Saturday, August 25, 2012

We Are All in This Together

We aren't living in the time of the French Revolution.  You know why I say that? Because we aren't divided into the wealthy nobility and the impoverished peasantry, although sometimes we might wonder - to hear people talk - if some people think it is "us" and "them".

Let me explain. Yes, we do have the very rich and the very poor. I fully acknowledge that. But we also have a whole rainbow spectrum of people in between those two points on the economic number line.

In part of that in-between spectrum, I know a few people who probably make as much as $200,000.  You might think the person making $200,000 is super wealthy...unless you look at their taxes and expenses. No, please, stay with me. Unless you are talking about a large corporation with huge loop-holes, the more someone makes, the greater percentage they pay to, not just the greater amount, the greater percentage, which means a greater-greater amount.  If someone has a business of their own, they also have to pay all kinds of expenses and overhead, and possibly pay employees and their benefits.

Or, if it's a high-paying job (rather than a business), employees often buy a house, lose a job, and in order to find another job, have to find another place to live in another state, but sometimes find themselves unable to sell the house in a bad market. Or maybe the company they work for transfers them to another state and they either have to take a loss on their house or commute to another state to work each week, going back home to the family each weekend. No, companies don't often pay for those expenses after the first few weeks.

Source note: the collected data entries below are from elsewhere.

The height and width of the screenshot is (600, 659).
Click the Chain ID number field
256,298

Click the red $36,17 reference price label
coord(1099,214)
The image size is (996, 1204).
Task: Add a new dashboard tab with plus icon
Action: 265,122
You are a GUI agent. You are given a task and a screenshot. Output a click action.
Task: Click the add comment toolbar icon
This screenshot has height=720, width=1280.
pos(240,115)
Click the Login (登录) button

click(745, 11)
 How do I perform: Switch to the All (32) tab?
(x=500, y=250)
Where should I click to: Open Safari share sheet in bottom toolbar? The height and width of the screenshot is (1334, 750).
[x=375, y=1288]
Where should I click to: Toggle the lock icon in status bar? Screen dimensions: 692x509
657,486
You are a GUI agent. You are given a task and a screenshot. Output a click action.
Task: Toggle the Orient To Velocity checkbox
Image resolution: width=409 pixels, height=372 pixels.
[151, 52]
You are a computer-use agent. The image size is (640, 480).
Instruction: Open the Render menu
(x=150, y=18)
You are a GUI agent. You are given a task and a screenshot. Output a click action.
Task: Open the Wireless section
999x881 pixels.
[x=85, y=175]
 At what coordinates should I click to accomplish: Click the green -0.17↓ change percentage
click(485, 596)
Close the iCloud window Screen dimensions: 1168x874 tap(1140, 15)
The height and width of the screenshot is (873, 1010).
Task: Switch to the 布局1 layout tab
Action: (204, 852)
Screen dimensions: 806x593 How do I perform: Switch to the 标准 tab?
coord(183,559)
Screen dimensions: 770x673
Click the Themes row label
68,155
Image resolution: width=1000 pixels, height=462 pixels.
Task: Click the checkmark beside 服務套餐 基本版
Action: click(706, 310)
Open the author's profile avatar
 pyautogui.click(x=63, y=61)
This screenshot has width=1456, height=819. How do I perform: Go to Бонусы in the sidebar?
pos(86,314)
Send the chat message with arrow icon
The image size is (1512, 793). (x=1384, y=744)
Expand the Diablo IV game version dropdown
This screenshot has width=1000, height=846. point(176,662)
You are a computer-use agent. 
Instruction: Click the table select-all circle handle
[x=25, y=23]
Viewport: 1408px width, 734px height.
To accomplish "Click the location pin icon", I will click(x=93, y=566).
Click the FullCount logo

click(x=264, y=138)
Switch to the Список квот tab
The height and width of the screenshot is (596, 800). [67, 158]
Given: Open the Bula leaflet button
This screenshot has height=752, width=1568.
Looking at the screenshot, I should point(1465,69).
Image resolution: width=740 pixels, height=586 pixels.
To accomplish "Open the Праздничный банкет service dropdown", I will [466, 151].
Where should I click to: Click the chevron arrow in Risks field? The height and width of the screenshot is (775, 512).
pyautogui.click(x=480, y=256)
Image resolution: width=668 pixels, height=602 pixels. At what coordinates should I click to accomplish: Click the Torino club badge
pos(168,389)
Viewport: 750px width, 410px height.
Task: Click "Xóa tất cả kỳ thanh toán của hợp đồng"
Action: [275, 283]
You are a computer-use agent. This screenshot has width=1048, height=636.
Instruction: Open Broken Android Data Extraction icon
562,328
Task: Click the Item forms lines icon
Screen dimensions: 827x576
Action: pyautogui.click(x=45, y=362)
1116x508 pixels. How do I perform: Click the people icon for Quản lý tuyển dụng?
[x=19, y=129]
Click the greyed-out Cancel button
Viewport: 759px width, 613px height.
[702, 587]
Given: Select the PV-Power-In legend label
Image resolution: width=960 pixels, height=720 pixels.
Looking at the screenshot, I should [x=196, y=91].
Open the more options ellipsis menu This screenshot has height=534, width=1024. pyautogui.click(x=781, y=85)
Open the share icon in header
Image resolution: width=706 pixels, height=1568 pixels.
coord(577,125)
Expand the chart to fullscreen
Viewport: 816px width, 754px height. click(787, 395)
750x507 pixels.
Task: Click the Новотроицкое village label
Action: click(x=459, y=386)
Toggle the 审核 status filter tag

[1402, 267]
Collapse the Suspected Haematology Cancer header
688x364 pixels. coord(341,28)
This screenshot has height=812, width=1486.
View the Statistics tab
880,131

Yes, it would be nice to make that kind of money...maybe. Maybe not.I haven't tried it but I've tried a variety of other places on the continuum.

People make all different salaries, including some of the people I met several years ago who worked at J.C. Penney as salesclerks in addition to their regular jobs.  Among them, I remember a teacher and an accountant, working two jobs because, for one reason or another, their families needed the money.  

And then there are those people for whom the salesclerk job I worked to supplement my family's income at the time - or some other, similar job - may be their only source of income. Some of them don't get enough hours. Some of them cannot live on the income they they seek aide, or roommates, or move back home with the folks...or some combination.  Some manage alone but it's always a struggle.

I've lived in various places on the economic spectrum. When we moved from California to Kentucky nearly 20 years ago, we were able to buy a five-bedroom house, on an acre and a half, with an in-ground swimming pool.  In California, we could not have afforded that. And I hoped that people, who might be tempted to be jealous, would realize that we had been forced to move and leave all of our extended family 2,000 miles away. Still, too, we had to cut corners and pinch pennies in other ways in order to maintain that home and make ends meet. And today we live in an apartment in a city even further from most of our relatives, and we had to leave our young adult children behind to come here for the work.

On another place in the spectrum, my last job when I was young and single brought me about $4,000 a year.  I just did a search and ran a calculation.  In today's dollars (in terms of food, shelter, etc.) that would probably be an annual income of about $13,400 (and yes, I had to pay taxes on that).  With that income, I never considered myself poor but thankfully I never needed medical care (I was without any benefits). First I lived with other people, and then I rented an inexpensive studio apartment that had formerly been a storage room. The walls looked like an unfinished basement, and I had a sink, stove and a mini-refrigerator, plus my own sparse furniture.  Although there were times when life was a tight stretch, making me feel relieved when pay day came so I could buy gas and food, I never actually went hungry. I even treated myself to a donut while I did my laundry...not every time, not every week, but now and then. I loved my job and I was happy.

If you're reading this on a computer, I'm guessing you are probably somewhere on this spectrum, somewhere in between those who might be homeless on the street and always hungry and those who make upwards of a million dollars a year.   

We're really all in this together.  It seems to me, and maybe this is just my perception of what I hear, but it seems that we need to stop either being jealous or angry of those who makes more money than we do or, conversely,  looking down on someone who makes less. I suppose sometimes, since most of us are somewhere in the middle, we may even be tempted to do both.

When we can, let's help those who need it, whether it's giving a homeless person some food or giving food to our local pantry, or whatever way we are able to do. If you are someone who needs help, I hope you seek it, whether it's from government, charitable organizations, or individuals. But at the same time, if a particular person won't help, don't assume they don't care. That person, as I know from personal experience, may already be helping with someone else's support, someone in addition to those living in their home...sometimes they are contributing on a regular basis to more than one relative or friend outside their home.  

Mostly, let's try to remember the respect that says "this person is valuable even if he or she isn't making much (or any) money right now, whether due to disability or the job market or for whatever the reason."  And let's remember the respect that says "it's okay that this other person is making more money than I do and doesn't seem to me to care about the poor. They may be helping someone in ways that I know nothing about, or they themselves may be struggling in ways I haven't even imagined." 

Most of all, let's all try to keep the love flowing among all of us, whatever our economic status at a given time, whether we are very rich, very poor, or somewhere within the myriad of economies in between those extremes; regardless of our religion, our political views, or our other differences and similarities.

We are all created and loved by the same good God.